*** Opening SOURCE DATA ***

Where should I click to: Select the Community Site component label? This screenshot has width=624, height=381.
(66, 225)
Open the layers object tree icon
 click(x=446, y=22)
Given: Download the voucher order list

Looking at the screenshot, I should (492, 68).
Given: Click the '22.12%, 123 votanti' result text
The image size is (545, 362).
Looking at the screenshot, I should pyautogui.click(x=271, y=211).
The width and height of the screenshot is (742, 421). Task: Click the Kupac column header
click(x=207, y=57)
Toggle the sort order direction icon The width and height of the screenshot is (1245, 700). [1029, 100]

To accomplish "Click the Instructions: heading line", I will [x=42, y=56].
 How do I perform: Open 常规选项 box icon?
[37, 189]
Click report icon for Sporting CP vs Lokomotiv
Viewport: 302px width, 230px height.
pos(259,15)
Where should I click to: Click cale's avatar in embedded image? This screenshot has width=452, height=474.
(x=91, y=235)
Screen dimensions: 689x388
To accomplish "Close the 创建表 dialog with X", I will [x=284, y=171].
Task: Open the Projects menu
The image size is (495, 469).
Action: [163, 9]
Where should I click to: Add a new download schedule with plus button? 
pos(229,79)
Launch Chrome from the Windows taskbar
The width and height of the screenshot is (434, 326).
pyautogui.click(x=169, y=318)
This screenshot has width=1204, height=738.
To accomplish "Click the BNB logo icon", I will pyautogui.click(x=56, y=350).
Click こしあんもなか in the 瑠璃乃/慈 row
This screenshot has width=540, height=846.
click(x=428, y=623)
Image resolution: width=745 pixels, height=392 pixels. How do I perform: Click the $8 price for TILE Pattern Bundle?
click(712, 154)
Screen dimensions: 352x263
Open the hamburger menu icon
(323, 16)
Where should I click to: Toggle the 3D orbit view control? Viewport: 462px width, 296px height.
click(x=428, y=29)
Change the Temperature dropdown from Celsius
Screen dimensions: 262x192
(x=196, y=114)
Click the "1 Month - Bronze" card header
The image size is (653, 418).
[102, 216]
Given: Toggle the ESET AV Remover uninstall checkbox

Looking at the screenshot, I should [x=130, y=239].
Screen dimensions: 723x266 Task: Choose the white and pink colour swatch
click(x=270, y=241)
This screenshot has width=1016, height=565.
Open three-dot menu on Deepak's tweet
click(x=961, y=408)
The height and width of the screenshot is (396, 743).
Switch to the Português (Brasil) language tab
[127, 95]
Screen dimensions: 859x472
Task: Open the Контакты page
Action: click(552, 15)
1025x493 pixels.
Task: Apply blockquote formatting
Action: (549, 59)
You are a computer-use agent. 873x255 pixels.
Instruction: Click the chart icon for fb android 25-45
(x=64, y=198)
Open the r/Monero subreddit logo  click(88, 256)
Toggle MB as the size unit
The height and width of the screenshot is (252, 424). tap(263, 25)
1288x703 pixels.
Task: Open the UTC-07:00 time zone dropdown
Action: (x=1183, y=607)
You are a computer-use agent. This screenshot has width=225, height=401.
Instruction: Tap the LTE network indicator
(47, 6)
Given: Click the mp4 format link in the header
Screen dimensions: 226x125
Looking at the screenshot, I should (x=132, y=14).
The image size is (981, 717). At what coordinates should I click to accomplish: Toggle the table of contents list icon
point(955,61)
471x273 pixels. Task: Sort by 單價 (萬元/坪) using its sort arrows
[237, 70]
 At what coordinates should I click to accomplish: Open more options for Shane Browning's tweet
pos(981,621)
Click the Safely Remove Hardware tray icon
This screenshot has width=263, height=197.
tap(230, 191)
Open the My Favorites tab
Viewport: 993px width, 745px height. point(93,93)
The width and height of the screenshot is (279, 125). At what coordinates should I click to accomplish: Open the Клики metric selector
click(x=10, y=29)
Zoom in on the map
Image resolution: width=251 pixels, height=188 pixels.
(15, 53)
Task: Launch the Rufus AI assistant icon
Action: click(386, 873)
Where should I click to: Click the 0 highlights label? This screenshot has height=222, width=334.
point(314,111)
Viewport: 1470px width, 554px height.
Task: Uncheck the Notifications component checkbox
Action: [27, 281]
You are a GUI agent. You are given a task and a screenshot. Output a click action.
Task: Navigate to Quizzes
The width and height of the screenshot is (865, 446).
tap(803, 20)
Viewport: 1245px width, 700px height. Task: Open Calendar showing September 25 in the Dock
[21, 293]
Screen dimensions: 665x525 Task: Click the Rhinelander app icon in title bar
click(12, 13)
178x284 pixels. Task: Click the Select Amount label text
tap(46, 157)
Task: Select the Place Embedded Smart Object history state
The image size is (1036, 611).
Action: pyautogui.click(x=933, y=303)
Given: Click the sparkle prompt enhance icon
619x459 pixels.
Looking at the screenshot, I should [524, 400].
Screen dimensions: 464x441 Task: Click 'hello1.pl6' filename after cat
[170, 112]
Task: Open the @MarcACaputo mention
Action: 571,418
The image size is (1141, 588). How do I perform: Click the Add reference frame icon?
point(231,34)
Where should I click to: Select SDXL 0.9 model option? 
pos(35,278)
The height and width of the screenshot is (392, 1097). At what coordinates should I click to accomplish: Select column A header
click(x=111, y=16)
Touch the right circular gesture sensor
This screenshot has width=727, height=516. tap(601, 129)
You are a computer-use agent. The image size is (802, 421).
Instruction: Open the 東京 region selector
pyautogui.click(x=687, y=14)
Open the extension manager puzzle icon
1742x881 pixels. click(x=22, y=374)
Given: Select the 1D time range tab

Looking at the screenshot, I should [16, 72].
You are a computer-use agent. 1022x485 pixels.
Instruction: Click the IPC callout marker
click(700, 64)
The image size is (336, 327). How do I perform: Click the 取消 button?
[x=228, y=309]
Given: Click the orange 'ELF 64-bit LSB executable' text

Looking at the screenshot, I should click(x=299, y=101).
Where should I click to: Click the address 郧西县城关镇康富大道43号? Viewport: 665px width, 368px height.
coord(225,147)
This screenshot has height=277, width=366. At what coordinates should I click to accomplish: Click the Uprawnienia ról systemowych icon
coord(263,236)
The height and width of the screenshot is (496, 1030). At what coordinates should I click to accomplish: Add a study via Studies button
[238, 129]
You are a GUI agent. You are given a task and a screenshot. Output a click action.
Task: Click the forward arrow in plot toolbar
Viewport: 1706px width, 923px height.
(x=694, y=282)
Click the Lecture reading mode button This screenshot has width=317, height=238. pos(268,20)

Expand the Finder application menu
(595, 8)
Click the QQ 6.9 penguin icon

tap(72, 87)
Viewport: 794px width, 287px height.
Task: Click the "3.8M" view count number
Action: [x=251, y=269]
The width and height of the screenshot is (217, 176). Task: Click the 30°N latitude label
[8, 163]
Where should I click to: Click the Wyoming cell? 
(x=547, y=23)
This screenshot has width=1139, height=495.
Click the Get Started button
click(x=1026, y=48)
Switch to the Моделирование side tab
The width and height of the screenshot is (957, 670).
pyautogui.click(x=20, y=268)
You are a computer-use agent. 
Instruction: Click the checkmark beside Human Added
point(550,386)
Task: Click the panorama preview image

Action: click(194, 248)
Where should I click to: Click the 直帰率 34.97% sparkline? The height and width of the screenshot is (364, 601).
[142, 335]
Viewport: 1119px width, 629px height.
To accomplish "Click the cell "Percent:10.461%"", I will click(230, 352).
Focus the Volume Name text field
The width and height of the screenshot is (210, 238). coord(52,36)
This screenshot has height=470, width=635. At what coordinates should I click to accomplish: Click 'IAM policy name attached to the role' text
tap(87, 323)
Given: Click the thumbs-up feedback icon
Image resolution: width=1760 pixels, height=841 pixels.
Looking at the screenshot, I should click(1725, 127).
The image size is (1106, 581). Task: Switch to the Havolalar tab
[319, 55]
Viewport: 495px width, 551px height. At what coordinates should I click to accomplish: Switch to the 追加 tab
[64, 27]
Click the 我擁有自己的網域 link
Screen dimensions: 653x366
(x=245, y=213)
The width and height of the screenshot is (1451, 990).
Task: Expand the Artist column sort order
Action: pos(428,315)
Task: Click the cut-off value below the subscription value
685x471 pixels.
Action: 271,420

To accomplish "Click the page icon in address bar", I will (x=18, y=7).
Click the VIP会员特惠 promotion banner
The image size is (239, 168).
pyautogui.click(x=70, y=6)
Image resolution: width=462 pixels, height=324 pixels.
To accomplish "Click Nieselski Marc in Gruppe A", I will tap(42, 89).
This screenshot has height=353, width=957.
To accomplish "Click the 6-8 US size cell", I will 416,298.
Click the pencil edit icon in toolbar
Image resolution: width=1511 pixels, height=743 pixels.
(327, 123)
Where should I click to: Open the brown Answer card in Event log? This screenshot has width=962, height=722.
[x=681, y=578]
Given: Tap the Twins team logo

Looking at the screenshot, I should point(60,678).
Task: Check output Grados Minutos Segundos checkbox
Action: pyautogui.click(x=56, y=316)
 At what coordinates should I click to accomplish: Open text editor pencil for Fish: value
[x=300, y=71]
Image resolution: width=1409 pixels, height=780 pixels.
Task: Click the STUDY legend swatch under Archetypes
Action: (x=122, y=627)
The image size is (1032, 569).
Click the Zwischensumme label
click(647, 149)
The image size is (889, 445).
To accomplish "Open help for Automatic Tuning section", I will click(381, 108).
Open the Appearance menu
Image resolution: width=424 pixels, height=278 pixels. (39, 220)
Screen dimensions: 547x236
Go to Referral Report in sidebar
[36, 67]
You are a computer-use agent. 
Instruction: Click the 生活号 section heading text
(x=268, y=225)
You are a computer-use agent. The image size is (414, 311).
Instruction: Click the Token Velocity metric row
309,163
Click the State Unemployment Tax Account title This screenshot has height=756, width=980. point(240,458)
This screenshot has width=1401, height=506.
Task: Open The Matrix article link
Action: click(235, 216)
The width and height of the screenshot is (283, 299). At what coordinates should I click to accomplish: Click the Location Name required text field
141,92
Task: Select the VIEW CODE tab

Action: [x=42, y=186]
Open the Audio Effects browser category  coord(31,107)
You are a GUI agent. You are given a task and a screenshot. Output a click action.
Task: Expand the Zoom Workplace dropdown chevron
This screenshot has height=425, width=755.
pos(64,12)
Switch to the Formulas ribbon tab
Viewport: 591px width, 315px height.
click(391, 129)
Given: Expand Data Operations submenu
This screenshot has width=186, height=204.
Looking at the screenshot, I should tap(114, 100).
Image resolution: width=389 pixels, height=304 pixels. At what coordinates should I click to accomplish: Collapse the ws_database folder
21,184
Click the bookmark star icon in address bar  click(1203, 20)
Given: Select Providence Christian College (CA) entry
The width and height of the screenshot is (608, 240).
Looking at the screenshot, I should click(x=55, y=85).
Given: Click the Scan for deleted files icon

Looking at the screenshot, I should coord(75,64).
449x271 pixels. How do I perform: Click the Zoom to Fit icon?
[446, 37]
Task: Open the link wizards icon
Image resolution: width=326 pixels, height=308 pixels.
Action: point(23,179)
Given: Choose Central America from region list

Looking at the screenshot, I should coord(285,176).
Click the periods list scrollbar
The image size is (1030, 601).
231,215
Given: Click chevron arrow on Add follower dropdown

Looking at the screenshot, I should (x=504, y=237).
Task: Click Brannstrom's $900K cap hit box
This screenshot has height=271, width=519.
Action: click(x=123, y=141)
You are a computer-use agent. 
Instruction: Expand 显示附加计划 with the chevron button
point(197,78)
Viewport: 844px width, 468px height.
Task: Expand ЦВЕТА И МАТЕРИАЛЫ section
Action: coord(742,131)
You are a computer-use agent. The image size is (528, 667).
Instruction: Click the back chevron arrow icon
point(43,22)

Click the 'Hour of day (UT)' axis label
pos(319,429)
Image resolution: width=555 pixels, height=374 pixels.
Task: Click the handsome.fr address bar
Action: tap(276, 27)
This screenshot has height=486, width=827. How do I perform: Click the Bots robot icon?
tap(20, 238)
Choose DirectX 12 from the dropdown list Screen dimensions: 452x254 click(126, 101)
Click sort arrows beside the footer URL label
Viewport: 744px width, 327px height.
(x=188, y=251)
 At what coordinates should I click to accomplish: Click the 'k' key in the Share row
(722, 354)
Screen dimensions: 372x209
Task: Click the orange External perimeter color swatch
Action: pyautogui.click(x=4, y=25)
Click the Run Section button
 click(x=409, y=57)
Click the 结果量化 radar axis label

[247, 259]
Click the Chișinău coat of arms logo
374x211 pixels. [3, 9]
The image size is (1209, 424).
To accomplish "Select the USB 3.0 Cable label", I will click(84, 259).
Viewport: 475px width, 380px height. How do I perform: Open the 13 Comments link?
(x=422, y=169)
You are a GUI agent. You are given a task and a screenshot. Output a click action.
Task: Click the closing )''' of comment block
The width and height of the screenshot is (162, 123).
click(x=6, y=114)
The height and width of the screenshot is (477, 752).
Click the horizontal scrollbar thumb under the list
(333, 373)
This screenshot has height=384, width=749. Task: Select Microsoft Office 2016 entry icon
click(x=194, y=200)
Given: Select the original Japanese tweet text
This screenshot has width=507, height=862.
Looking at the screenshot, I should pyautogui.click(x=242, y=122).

*** Closing SOURCE DATA ***

* EXERCISE DETAILS: Scan the material for the word "will". Return every line where it is found.

* OUTPUT OF THE TASK:
To accomplish "Click the Instructions: heading line", I will [x=42, y=56].
To accomplish "Close the 创建表 dialog with X", I will [x=284, y=171].
To accomplish "Click the BNB logo icon", I will pyautogui.click(x=56, y=350).
To accomplish "Click the cell "Percent:10.461%"", I will click(230, 352).
To accomplish "Click the page icon in address bar", I will (x=18, y=7).
To accomplish "Click Nieselski Marc in Gruppe A", I will tap(42, 89).
To accomplish "Click the 6-8 US size cell", I will 416,298.
To accomplish "Open help for Automatic Tuning section", I will click(381, 108).
To accomplish "Select the USB 3.0 Cable label", I will click(84, 259).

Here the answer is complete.